A commemorative postage stamp on the 25th Anniversary of the UNICEF :
Issued by Pakistan
Issued on Dec 11, 1971
Issued for : To commemorate the 25th Anniversary of UNICEF, the Pakistan Post Office is issuing a postage stamp of 50-Paisa denomination on 11th December, 1971.
Design : The format of the stamp is horizontal, the layout consists of the symbol of UNICEF forming the subject of the design, against a turquoise background surrounded by a dark blue border. This border is broad on the left and the bottom sides. Lines indicating the world, the mother holding the child, as well as the letters ‘UNICEF’ and the fiction “25th Anniversary 1946–1971″ are in red colour. The olive branches are in green colour. The value “50” and the words “Paisa” and “Postage” are in reverse, the letters UNICEF are in light blue against the dark blue panel on the left and the bottom. The words ‘Pakistan’ in Bengali, Urdu and English are also dark blue and lie below the main design, against a white background.
Type : Stamp, Postal Used
Denomination : 50 Paisa
Colour : Vermillion Red, Hookers green, Turquoise and dark blue
Size of stamp : 44.5 x 32.5 m.m.
Size of Print : 41.5 mm x 29.5 m.m.
Perforation gauge : 13 x 13 (c)
Quantity printed : 10,00,000
Number of Stamps in each sheet : 50
Process of printing : Litho offset
Printers : The Pakistan Security Printing Corporation Ltd., Karachi
- UNICEF came into being on December 11, 1946 in pursuance of the unanimous vote of the United Nations General Assembly. In the beginning, it had limited and temporary functions, having been designed as an emergency measure to ameliorate the plight of children in countries which had been torn apart by war, mostly in Europe. After this immediate post-war emergency was met, however, the emphasis of UNICEF’s work shifted and since then its efforts have been turned towards the chronic needs of the children struggling for life in the developing nations.

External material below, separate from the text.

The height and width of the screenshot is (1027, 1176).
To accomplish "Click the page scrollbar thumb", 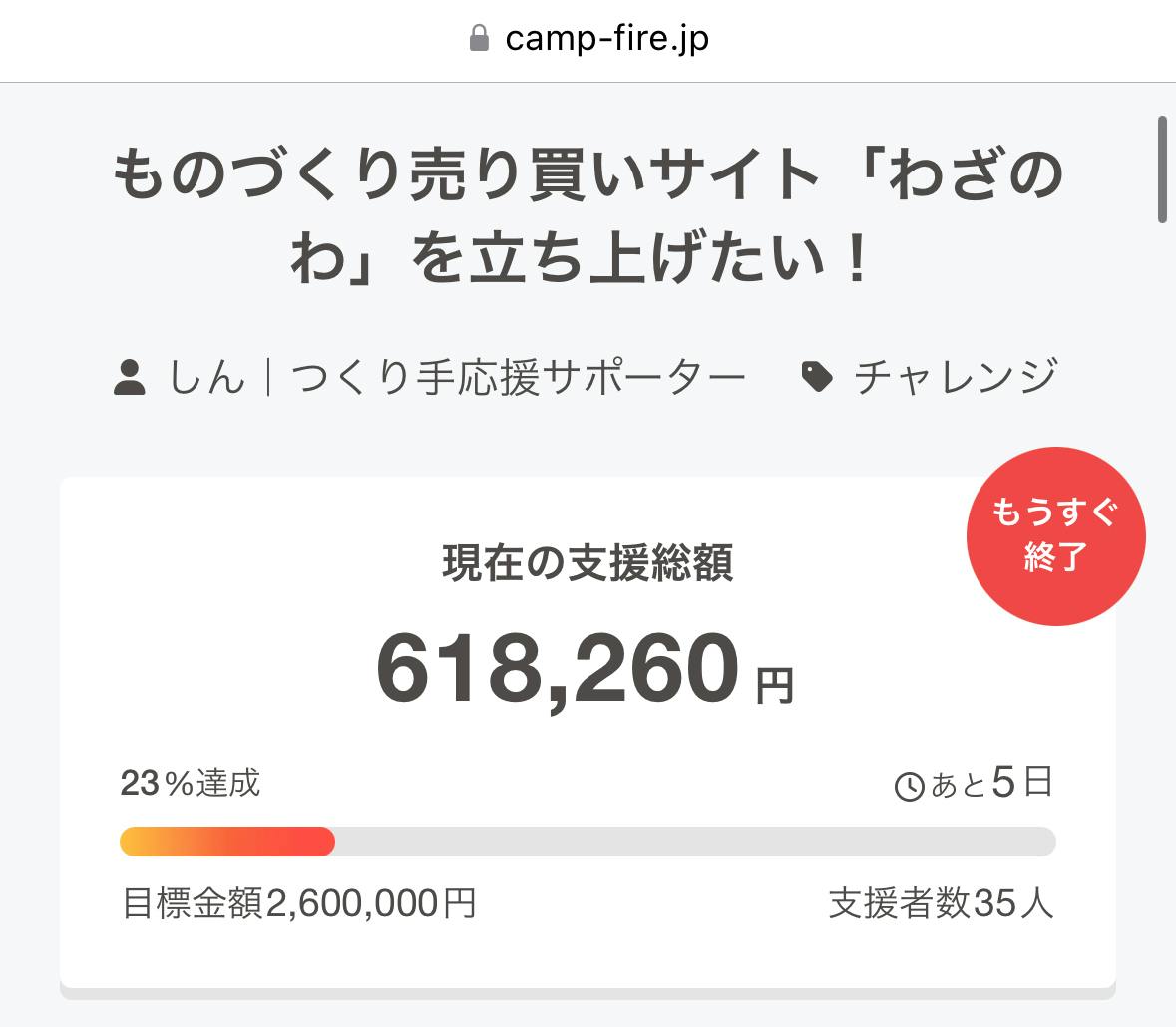I will click(1162, 170).
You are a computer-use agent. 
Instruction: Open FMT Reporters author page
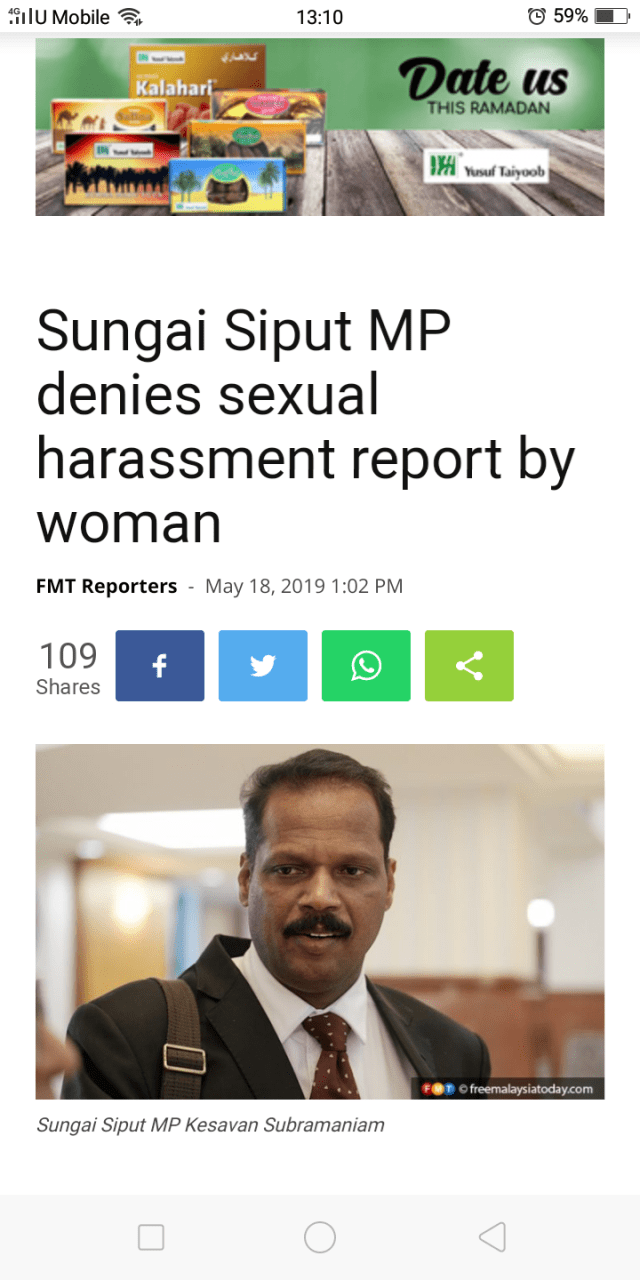[106, 586]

- The primary concern of the United Nations Children’s Fund (UNICEF) is to help mobilize the world’s resources to meet the needs of the children in low income countries. Three-fourths of the world’s children live in such countries. About 30,000 of them die every day from lack of proper food or because of insufficient medical care. A majority of them lack the educational and social opportunities they need to grow up as useful citizens of the world. UNICEF tries to encourage and stimulate the efforts of people and governments in every country to do more for children. It helps them by providing the kind of effective international aid that can serve as a lever for mobilizing and co-ordinating local resources and thus create lasting improvements for children.
- UNICEF strives to give today’s children the kind of help which will make them able, tomorrow, to work to abolish the causes of distress. Children who live short and unhappy lives – in poverty, hunger and sickness – are a heavy burden to the world but if they can live long, productive and happy lives, enjoying the advantages of health and education, they are the world’s greatest assets.
- The prevention and cure of these diseases is now technically feasible in a number of developing countries. UNICEF assists campaigns against such major communicable diseases by providing insecticides and sprayers, drugs and antibiotics, laboratory and clinical supplies, vaccines and health education materials. In one recent year alone, for example, UNICEF provided insecticides that protected 35 million persons in 27 countries from Malaria.
- Issued by The Director-General, Pakistan Post Office, Karachi.